The single biggest change compared to the DB4 was the introduction of a four litre version of the Tadek Marek designed straight six. The increase of displacement saw the output of the twin-cam engine rise to 282 bhp for the 'standard' version running with triple SU carburettors. The DB5 was also the first model to have a five-speed ZF gearbox available as an option. An automatic gearbox was also available but only a handful of cars were fitted with this option.

The steel platform chassis remained largely unchanged. Suspension was by double wishbones at the front and a live rear axle. Girling disc brakes were fitted all around. The design of the Touring body was also a subtle evolution of the DB4 with the covered headlights as first seen on the Vantage version of the DB4. Using Touring's 'Superleggera' principles, the DB5's aluminium body panels were mounted on a steel frame, providing a balance between light weight and strength.

The DB5 was available as a fixed head coupe and a convertible, which came at a 5% premium with an optional hard-top roof. Apart from the obvious changes, the Convertible could also be distinguished by a dashboard finished in the exterior colour. Another option was the 'Vantage' engine, which featured triple Weber carburettors. These resulted in a power increase of 32 bhp for a claimed total of 314 bhp.

In 1964 the Aston Martin DB5 achieved instant fame as the car of choice of James Bond in the motion picture 'Goldfinger'. The legendary MI5 agent used a 'Silver Birch' DB5 equipped with a choice of extras like Browning machine guns behind the front marker lights and bullet-proof shield behind the rear window. The undisputed star of the movie, the DB5 immediately became one of the most desirable cars in the world. DB5s would feature in three more James Bond movies.

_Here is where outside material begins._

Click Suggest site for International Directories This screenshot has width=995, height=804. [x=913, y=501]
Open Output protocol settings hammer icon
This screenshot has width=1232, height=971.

After 1023 examples (898 coupes and 123 convertibles) were built, the DB5 was replaced by the DB6 in 1966. This made it by far the most successful Aston Martin produced until the modern era. Anticipating the introduction of the new drop-head DB6, Aston Martin produced a run of 37 open cars based on the DB5. Dubbed the 'Short Chassis Volante', this was the first Aston Martin model to use the 'Volante' type name.

Thanks to its elegant lines and its movie career, the DB5 is generally considered the quintessential Aston Martin. Like most Aston Martins, the DB5 has a stunning survival rate but they are nevertheless highly sought after. In 2010 one of the two DB5s used in the movie Goldfinger was offered at RM Auctions' Automobiles of London sale, where it changed hands for a startling £2.6 million.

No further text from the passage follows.